### [Exercise requirements]
Name every province that the list of Late Roman provinces places under the Diocesis Viennensis.

------ Passage provided ------

= List of Late Roman provinces =

This article presents a list of Roman provinces in the Late Roman Empire, as found in the Notitia Dignitatum.

== Praetorian prefecture of Gauls ==
In Latin, Gallia was also sometimes used as a general term for all Celtic peoples and their territories, such as all Brythons, including Germanic and Iberian provinces that also had a population with a Celtic culture. The plural, Galliarum in Latin, indicates that all of these are meant, not just Caesar's Gaul (several modern countries).

=== Diocese of Gallia ===
Gallia covered about half of the Gallic provinces of the early empire:
- in what is now northern and central France, roughly the part north of the Loire (called after the capital Lugdunum, modern Lyon)
  - Belgica II
  - Lugdunensis I
  - Lugdunensis II
  - Lugdunensis III
  - Lugdunensis IV Senonia
- in Belgium, Luxembourg, part of present-day Netherlands (below the Rhine), on the left bank (west) of the Rhine
  - Germania II
  - Belgica II
- in what are now parts of France and Germany on the western bank of the Rhine
  - Belgica I
  - Belgica II
  - Germania I
  - Germania II
- in what are now parts of France and Switzerland:
  - Alpes Poeninae et Graiae
  - Maxima Sequanorum

=== Diocesis Viennensis ===
The diocese of Vienna was named after the city of Vienna (now Vienne), and almost entirely in present-day France, roughly south of the Loire. It was originally part of Caesar's newly conquered province of Transalpine Gaul, but a separate diocese from the start.
- Viennensis
- Alpes Maritimae
- Aquitanica I
- Aquitanica II
- Novempopulana
- Narbonensis I
- Narbonensis II

In the fifth century, Viennensis was replaced by a diocese of Septem Provinciae ('7 Provinces') with similar boundaries.

=== Diocese of Hispania ===
Hispania was the name of the whole Iberian Peninsula. It covered Hispania and the westernmost province of Roman Africa:
- Baetica
- Hispania Balearica (the Mediterranean islands)

------ Material provided ------

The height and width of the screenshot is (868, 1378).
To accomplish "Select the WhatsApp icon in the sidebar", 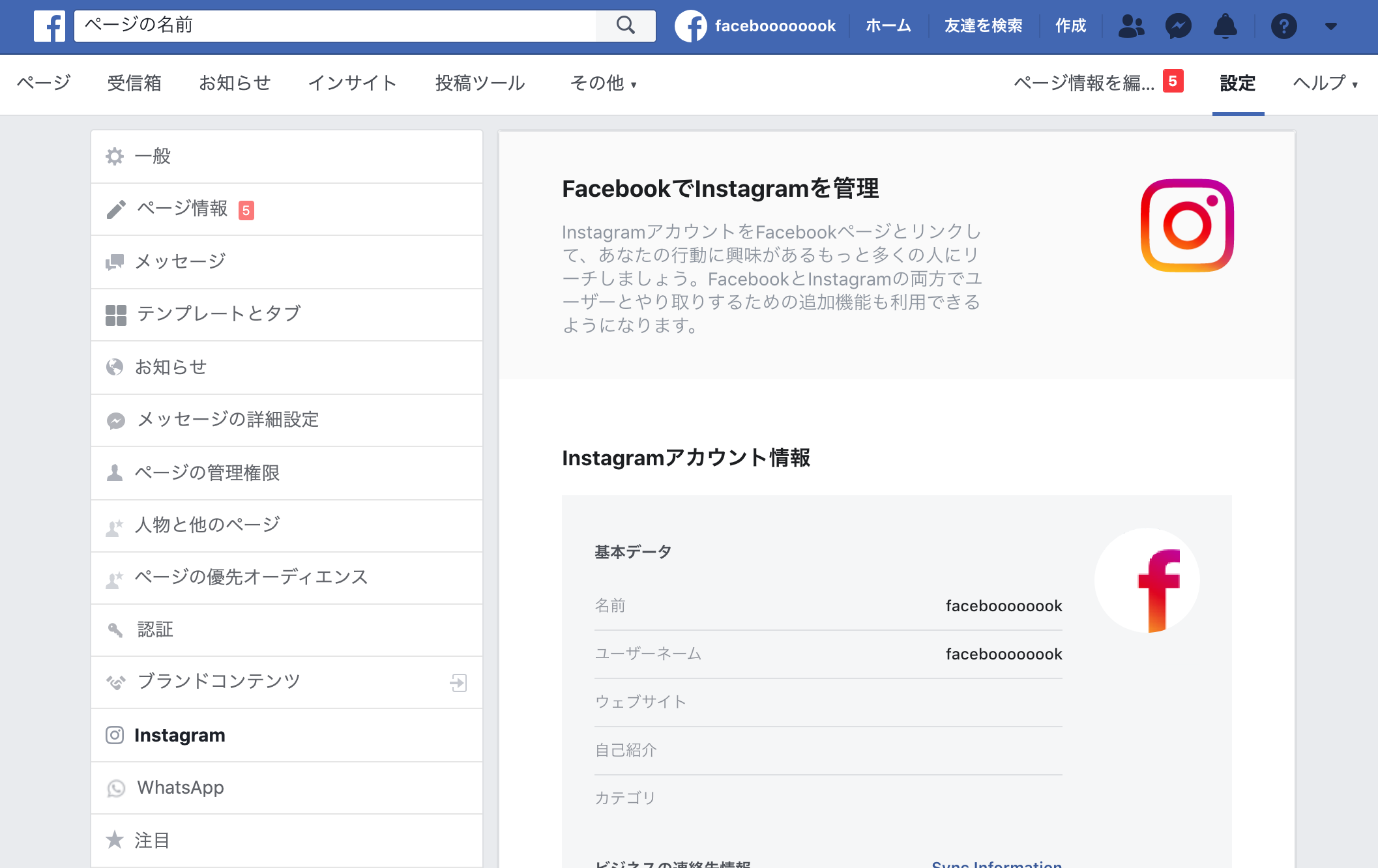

------

### [Answer for this exercise]
Viennensis, Alpes Maritimae, Aquitanica I, Aquitanica II, Novempopulana, Narbonensis I, Narbonensis II